Das Berufungsgericht geht bei der Prüfung der Frage, ob dem Kläger durch die Pflichtverletzung des Beklagten ein Schaden entstanden ist, zutreffend davon aus, daß dies nur dann der Fall ist, wenn er infolge der Nichterhebung der Kündigungsschutzklage einen ihm nach §§ 9, 10 KSchG zustehenden Abfindungsanspruch verloren hat. Entsprechend der bereits auf das Reichsgericht zurückgehenden ständigen Rechtsprechung des Bundesgerichtshofes beurteilt das Berufungsgericht auch mit Recht selbständig aufgrund der gesamten Sach- und Rechtslage, ob dem Kläger ein derartiger Abfindungsanspruch zugestanden hat und stellt nicht etwa darauf ab, ob das Arbeitsgericht ihm - möglicherweise unrichtig - einen solchen Anspruch zuerkannt hätte (RGZ 91, 164; 117, 287, 293; 142, 331, 333; RG JW 1912, 51; BGH, Urteile vom 3. November 1955 - III ZR 62/54 = LM RNotO § 21 Nr. 5 [Insoweit in VersR 1956, 45 nicht abgedruckt], vom 14. November 1963 - III ZR 144/61 = VersR 1964, 161, vom 30. März 1965 - VI ZR 279/63 = VersR 1965, 763, 764, vom 25. Juni 1974 - VI ZR 18/73 = VersR 1974, 1108 und vom 9. Dezember 1975 - VI ZR 175/73 = VersR 1976, 468, jeweils mit weit.Nachw.).
Bei der Entscheidung über den Schadensersatzanspruch gegen einen Rechtsanwalt sind allerdings etwaige Beweislastgrundsätze, die zugunsten des Klägers in dem nicht geführten Prozeß gegolten hätten, anzuwenden. Denn der Kläger muß unter dem Gesichtspunkt des Schadensersatzes im Blick auf die Beweislast so gestellt werden, wie er ohne das zum Schadensersatz verpflichtende Verhalten des Anwalts im Vorprozeß gestanden haben würde (BGHZ 30, 226, 231; BGH, Urteil vom 14. November 1963 a.a.O.).

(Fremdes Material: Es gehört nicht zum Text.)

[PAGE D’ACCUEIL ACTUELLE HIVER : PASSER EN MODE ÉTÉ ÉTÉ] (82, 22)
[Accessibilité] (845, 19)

Das aber hat das Berufungsgericht beachtet. Es hat entsprechend § 1 Abs. 2 Satz 3 KSchG dem beklagten Rechtsanwalt die Darlegungs- und Beweislast für alle Tatsachen auferlegt, die die Kündigung als sozial gerechtfertigt erscheinen ließen.
a)
Die Revision kann aufgrund dieser Rechtssätze nicht mit ihrer Rüge durchdringen, das Berufungsgericht hätte Feststellungen dazu treffen müssen, ob es bei Durchführung einer Kündigungsschutzklage zu einem Vergleich gekommen wäre oder ob andere Angestellte der GmbH etwa vergleichsweise eine Abfindung erhalten haben. Darauf kann es nicht ankommen, wenn als Schaden der Verlust eines Rechtsanspruches geltend gemacht wird. Dieser ist auch allein davon abhängig, ob der Kläger persönlich die Anspruchsvoraussetzungen erfüllt hatte.
b)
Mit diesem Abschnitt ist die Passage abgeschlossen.